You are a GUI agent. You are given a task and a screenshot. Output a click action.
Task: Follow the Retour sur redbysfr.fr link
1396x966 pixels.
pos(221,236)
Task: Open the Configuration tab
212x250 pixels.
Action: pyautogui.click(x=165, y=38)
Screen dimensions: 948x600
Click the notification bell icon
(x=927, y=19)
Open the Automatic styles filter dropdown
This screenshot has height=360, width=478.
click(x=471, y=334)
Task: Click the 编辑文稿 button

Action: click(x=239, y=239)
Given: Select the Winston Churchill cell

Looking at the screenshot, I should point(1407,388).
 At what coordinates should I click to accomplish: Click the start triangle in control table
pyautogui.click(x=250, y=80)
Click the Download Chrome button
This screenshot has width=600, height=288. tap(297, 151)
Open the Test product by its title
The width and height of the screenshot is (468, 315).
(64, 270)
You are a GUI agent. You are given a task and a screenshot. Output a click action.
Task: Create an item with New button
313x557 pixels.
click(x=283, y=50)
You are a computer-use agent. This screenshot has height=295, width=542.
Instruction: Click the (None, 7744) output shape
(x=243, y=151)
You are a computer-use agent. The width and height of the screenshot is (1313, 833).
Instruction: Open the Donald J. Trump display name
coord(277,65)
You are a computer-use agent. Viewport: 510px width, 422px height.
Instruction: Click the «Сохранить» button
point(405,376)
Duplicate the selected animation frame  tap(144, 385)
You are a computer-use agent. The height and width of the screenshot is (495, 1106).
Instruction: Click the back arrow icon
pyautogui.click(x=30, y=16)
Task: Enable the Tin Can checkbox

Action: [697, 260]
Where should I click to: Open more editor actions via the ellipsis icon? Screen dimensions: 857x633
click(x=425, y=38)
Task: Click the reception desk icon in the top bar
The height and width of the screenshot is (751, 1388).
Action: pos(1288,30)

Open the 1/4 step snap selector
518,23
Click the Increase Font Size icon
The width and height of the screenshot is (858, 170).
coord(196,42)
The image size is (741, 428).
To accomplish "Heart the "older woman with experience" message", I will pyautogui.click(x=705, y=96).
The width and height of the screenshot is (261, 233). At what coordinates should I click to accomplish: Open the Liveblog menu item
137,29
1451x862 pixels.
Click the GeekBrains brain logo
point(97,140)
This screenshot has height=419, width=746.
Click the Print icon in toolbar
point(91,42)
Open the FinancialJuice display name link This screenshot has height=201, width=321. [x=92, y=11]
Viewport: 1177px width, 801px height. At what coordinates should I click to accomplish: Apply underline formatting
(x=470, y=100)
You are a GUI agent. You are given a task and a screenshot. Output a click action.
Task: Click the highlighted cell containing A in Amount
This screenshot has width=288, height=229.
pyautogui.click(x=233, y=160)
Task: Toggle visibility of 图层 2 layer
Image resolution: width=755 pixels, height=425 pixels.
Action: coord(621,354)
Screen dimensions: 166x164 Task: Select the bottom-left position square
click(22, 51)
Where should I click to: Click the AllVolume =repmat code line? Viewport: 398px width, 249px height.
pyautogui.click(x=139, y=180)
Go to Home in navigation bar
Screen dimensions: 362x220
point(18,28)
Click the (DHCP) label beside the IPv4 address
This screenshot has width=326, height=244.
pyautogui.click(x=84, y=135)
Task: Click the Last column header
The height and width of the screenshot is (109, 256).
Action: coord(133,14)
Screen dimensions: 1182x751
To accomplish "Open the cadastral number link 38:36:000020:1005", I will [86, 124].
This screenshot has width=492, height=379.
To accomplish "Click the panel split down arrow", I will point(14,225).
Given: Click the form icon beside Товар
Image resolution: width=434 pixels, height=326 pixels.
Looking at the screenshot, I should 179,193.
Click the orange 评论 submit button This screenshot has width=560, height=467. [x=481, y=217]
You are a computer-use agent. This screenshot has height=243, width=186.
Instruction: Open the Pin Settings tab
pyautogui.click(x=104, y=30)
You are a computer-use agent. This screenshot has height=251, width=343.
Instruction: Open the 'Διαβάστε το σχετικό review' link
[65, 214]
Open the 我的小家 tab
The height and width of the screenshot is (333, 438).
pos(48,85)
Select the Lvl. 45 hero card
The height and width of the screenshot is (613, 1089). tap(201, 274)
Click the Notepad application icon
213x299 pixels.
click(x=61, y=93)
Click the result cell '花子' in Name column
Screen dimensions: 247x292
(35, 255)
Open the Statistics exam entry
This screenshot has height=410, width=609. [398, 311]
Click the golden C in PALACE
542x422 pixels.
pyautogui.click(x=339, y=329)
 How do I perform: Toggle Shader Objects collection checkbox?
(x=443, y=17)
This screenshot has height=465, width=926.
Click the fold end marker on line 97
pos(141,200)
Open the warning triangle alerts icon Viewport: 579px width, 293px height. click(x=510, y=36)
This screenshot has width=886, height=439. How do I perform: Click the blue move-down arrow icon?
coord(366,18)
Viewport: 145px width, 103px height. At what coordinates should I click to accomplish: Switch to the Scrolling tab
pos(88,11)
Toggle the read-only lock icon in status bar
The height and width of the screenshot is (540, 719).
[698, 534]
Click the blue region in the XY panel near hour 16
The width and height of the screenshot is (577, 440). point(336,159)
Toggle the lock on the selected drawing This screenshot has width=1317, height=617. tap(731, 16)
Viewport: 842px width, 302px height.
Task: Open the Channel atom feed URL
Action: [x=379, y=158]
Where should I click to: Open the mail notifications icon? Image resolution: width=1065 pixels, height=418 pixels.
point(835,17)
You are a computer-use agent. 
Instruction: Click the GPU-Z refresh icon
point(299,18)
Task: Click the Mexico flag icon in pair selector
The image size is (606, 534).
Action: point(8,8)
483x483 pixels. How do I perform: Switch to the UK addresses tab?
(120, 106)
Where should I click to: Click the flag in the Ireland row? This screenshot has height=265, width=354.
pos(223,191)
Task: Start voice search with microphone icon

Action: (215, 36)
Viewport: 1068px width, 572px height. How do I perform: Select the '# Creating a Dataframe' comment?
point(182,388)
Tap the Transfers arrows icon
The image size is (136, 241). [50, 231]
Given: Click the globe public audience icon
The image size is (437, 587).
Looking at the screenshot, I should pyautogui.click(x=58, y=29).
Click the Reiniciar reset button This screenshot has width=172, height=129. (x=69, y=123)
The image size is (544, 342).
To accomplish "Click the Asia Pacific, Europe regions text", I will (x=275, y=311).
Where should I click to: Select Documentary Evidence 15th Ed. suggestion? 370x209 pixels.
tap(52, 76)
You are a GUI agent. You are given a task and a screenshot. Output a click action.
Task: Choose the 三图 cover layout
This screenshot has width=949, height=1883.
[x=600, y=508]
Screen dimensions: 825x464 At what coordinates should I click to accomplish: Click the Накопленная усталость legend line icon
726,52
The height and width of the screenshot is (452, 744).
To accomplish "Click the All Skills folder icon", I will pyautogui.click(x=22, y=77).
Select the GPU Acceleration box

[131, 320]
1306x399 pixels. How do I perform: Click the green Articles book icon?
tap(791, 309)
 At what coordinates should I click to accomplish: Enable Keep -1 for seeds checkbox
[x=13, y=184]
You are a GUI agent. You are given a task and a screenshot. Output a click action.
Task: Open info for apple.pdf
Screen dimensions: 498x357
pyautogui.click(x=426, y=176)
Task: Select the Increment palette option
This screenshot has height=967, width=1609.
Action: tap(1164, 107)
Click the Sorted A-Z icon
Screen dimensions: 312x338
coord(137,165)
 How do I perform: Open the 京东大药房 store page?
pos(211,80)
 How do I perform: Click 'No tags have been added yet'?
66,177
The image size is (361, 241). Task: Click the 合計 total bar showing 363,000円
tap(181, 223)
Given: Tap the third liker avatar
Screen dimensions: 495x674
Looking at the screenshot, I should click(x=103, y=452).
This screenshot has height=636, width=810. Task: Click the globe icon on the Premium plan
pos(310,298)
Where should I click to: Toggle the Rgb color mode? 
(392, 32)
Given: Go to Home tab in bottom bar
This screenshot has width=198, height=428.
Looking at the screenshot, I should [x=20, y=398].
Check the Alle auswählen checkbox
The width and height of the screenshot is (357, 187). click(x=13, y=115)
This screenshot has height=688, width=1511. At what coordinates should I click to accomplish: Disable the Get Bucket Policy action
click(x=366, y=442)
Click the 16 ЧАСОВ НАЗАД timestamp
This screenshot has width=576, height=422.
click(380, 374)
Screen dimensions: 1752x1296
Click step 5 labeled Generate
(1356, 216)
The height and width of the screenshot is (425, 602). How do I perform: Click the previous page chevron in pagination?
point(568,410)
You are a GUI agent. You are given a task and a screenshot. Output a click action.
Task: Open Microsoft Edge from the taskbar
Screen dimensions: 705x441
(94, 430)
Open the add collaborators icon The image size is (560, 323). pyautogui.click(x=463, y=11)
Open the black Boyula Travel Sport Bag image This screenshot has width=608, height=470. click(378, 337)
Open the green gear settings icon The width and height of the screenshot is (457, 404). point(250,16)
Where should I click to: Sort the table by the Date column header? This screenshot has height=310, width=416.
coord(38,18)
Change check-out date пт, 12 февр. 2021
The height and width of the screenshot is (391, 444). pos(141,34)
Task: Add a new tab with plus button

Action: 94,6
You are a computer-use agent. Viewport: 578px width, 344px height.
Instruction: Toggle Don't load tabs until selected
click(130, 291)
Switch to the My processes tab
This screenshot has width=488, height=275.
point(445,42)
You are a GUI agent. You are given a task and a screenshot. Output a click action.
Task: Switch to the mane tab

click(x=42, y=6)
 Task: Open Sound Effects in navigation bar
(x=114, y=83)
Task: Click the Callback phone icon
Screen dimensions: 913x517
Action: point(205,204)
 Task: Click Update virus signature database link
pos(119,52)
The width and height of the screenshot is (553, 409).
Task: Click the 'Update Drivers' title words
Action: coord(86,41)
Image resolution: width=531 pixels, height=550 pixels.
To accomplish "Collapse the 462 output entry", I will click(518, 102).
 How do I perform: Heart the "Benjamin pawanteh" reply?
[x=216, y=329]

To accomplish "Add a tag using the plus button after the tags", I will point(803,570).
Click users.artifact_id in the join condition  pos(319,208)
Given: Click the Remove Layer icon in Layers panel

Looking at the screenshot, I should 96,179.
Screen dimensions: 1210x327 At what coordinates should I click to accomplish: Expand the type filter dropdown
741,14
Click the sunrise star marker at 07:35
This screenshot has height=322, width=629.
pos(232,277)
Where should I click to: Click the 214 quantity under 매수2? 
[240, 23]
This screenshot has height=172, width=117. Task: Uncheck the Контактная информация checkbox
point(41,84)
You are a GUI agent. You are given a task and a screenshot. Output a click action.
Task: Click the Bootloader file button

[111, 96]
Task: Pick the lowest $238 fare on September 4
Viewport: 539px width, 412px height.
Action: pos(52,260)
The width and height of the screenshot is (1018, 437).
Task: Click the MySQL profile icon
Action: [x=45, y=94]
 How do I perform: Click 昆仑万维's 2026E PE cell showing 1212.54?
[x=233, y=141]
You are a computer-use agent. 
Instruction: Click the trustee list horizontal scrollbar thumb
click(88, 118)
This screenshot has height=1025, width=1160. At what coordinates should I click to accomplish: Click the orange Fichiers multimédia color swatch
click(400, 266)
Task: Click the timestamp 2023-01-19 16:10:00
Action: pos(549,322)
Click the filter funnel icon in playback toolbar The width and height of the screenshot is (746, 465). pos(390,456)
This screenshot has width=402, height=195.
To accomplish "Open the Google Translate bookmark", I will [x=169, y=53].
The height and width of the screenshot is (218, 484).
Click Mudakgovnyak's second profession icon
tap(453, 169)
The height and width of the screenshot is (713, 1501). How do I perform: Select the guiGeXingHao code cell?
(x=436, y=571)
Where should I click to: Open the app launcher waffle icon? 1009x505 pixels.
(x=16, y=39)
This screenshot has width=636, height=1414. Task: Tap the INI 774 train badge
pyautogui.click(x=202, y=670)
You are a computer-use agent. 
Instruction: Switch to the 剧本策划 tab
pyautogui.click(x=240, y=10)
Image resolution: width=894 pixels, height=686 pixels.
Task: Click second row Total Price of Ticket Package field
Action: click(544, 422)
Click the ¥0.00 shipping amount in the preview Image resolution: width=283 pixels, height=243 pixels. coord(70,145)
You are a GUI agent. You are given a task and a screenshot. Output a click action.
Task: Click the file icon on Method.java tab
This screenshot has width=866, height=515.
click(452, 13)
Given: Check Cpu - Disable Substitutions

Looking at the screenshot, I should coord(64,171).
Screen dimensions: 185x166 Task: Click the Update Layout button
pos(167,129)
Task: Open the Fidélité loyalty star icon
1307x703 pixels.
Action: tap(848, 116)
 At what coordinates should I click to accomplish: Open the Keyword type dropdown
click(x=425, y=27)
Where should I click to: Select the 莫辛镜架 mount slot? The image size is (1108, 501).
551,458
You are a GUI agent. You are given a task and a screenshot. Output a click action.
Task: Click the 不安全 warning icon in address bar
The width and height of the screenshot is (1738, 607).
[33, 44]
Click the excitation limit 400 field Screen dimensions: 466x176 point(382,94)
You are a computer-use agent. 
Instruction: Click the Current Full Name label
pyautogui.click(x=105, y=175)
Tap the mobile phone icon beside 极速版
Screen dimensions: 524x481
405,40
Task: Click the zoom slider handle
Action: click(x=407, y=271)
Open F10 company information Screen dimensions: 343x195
···
(Exercise instructions)
Of the entries above, repeat exactly the lines between the line with "Task: Open Microsoft Edge from the taskbar" and the line with "Task: Click the Callback phone icon", inclusive, and no others.

(Exercise solution)
Task: Open Microsoft Edge from the taskbar
Screen dimensions: 705x441
(94, 430)
Open the add collaborators icon The image size is (560, 323). pyautogui.click(x=463, y=11)
Open the black Boyula Travel Sport Bag image This screenshot has width=608, height=470. click(378, 337)
Open the green gear settings icon The width and height of the screenshot is (457, 404). point(250,16)
Where should I click to: Sort the table by the Date column header? This screenshot has height=310, width=416.
coord(38,18)
Change check-out date пт, 12 февр. 2021
The height and width of the screenshot is (391, 444). pos(141,34)
Task: Add a new tab with plus button

Action: 94,6
You are a computer-use agent. Viewport: 578px width, 344px height.
Instruction: Toggle Don't load tabs until selected
click(130, 291)
Switch to the My processes tab
This screenshot has width=488, height=275.
point(445,42)
You are a GUI agent. You are given a task and a screenshot. Output a click action.
Task: Switch to the mane tab

click(x=42, y=6)
 Task: Open Sound Effects in navigation bar
(x=114, y=83)
Task: Click the Callback phone icon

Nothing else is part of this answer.